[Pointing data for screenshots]
+===+
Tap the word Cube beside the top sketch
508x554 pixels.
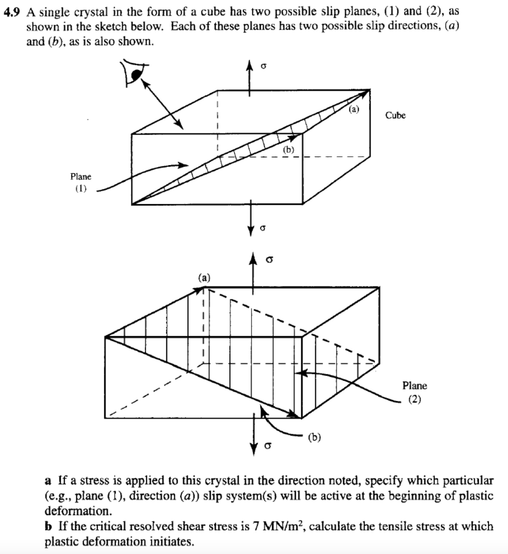[x=395, y=115]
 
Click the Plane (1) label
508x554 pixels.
[x=81, y=182]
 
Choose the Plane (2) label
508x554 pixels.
[x=414, y=392]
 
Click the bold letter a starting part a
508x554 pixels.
[x=48, y=480]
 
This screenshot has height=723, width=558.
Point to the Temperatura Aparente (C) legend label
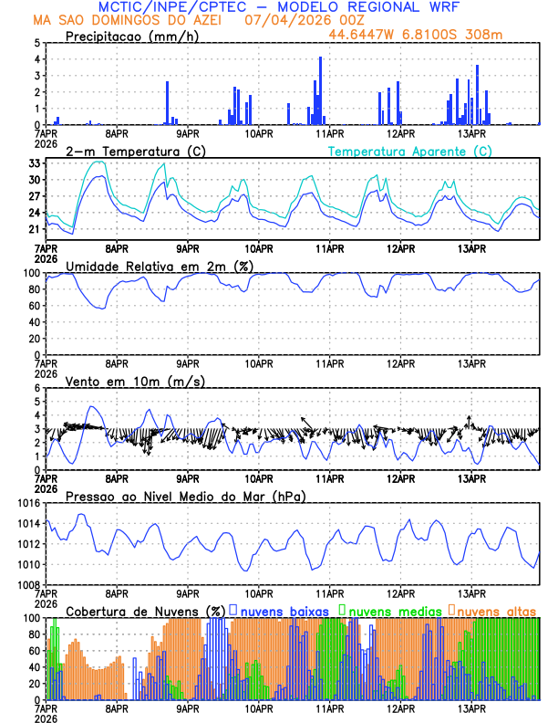point(409,151)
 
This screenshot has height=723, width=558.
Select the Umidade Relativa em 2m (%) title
point(160,266)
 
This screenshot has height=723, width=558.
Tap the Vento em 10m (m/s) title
point(135,381)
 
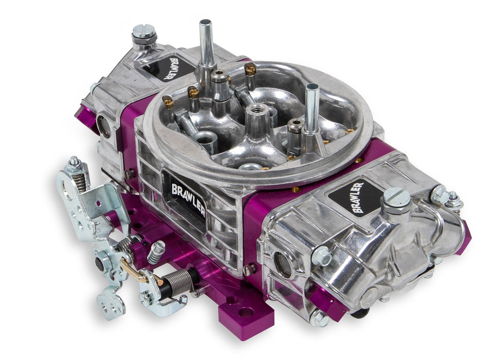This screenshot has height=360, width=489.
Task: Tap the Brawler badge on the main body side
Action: pyautogui.click(x=184, y=194)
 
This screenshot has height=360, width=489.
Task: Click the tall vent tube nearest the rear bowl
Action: pyautogui.click(x=206, y=44)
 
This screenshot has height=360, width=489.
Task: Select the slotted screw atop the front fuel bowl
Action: pyautogui.click(x=396, y=197)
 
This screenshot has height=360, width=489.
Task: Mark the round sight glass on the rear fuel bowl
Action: pyautogui.click(x=103, y=125)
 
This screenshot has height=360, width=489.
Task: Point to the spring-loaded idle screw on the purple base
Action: pyautogui.click(x=156, y=251)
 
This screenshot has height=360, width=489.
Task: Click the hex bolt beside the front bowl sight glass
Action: pyautogui.click(x=321, y=256)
+===+
Your instructions: Please copy everything from the start of the records down to the line containing "[x=48, y=480]", substituting "tag" for "label" and changing nothing else. Leave the pictures out of your copy.

Task response:
Tap the word Cube beside the top sketch
508x554 pixels.
[x=395, y=115]
 
Click the Plane (1) tag
508x554 pixels.
[x=81, y=182]
 
Choose the Plane (2) tag
508x554 pixels.
[x=414, y=392]
 
Click the bold letter a starting part a
508x554 pixels.
[x=48, y=480]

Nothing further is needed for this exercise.